Stored records
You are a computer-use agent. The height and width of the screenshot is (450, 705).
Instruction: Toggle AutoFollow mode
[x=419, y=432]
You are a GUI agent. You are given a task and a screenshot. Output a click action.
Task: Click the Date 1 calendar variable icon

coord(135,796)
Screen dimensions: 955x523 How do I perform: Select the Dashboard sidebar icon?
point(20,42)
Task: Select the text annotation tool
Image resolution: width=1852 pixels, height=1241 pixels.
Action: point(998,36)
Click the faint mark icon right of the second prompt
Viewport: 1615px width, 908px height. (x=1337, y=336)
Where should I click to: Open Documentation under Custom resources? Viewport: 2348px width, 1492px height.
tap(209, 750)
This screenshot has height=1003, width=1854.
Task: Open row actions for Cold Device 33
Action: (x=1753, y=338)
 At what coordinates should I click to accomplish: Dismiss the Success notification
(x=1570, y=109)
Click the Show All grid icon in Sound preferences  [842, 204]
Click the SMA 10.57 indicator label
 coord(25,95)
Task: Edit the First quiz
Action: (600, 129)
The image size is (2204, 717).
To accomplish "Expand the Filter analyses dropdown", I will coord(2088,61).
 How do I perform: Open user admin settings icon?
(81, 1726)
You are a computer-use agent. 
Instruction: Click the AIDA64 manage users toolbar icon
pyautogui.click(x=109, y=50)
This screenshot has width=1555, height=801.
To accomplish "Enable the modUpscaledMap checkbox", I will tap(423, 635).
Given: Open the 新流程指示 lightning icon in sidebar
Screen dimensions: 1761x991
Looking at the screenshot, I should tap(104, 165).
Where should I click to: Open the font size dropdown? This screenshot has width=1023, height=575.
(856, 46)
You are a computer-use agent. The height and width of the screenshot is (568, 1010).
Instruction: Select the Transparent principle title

▶ **What you should do**:
What must be returned is only the number of lines in the records that hold the word "agent".

▶ **Answer space**:
4